___ MATERIAL FOR THIS EXERCISE ___

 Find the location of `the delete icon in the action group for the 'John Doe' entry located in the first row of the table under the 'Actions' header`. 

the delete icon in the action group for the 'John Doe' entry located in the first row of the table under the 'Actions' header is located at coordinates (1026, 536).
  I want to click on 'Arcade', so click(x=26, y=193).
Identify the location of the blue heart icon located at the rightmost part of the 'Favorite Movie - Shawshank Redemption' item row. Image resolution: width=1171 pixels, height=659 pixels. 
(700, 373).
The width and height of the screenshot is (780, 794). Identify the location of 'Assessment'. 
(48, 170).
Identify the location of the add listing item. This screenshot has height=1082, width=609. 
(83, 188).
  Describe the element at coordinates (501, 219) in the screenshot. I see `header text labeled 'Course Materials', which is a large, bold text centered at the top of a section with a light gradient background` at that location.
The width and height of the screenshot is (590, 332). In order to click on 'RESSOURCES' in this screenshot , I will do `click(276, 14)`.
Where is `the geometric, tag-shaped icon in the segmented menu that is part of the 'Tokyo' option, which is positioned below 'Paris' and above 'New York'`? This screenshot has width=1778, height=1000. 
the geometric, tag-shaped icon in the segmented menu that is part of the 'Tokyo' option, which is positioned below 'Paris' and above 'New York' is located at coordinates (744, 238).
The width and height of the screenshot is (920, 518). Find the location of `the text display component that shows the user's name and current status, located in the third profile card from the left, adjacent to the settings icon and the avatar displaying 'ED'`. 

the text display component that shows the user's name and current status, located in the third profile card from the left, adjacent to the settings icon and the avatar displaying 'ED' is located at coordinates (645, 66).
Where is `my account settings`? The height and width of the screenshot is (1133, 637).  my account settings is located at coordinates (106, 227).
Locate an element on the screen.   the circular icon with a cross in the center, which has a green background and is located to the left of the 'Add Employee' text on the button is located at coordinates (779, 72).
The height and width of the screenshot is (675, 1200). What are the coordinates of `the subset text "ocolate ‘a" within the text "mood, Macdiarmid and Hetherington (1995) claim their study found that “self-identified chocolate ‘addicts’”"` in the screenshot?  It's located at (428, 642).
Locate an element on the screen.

___

◆ SET PROBLEM ◆
Can you edit the rows above so that "Identify the location of" becomes "Give the position of" everywhere, with every other part left unchanged?

◆ EXPECTED ANSWER ◆
 Find the location of `the delete icon in the action group for the 'John Doe' entry located in the first row of the table under the 'Actions' header`. 

the delete icon in the action group for the 'John Doe' entry located in the first row of the table under the 'Actions' header is located at coordinates (1026, 536).
  I want to click on 'Arcade', so click(x=26, y=193).
Give the position of the blue heart icon located at the rightmost part of the 'Favorite Movie - Shawshank Redemption' item row. Image resolution: width=1171 pixels, height=659 pixels. 
(700, 373).
The width and height of the screenshot is (780, 794). Give the position of 'Assessment'. 
(48, 170).
Give the position of the add listing item. This screenshot has height=1082, width=609. 
(83, 188).
  Describe the element at coordinates (501, 219) in the screenshot. I see `header text labeled 'Course Materials', which is a large, bold text centered at the top of a section with a light gradient background` at that location.
The width and height of the screenshot is (590, 332). In order to click on 'RESSOURCES' in this screenshot , I will do `click(276, 14)`.
Where is `the geometric, tag-shaped icon in the segmented menu that is part of the 'Tokyo' option, which is positioned below 'Paris' and above 'New York'`? This screenshot has width=1778, height=1000. 
the geometric, tag-shaped icon in the segmented menu that is part of the 'Tokyo' option, which is positioned below 'Paris' and above 'New York' is located at coordinates (744, 238).
The width and height of the screenshot is (920, 518). Find the location of `the text display component that shows the user's name and current status, located in the third profile card from the left, adjacent to the settings icon and the avatar displaying 'ED'`. 

the text display component that shows the user's name and current status, located in the third profile card from the left, adjacent to the settings icon and the avatar displaying 'ED' is located at coordinates (645, 66).
Where is `my account settings`? The height and width of the screenshot is (1133, 637).  my account settings is located at coordinates (106, 227).
Locate an element on the screen.   the circular icon with a cross in the center, which has a green background and is located to the left of the 'Add Employee' text on the button is located at coordinates (779, 72).
The height and width of the screenshot is (675, 1200). What are the coordinates of `the subset text "ocolate ‘a" within the text "mood, Macdiarmid and Hetherington (1995) claim their study found that “self-identified chocolate ‘addicts’”"` in the screenshot?  It's located at (428, 642).
Locate an element on the screen.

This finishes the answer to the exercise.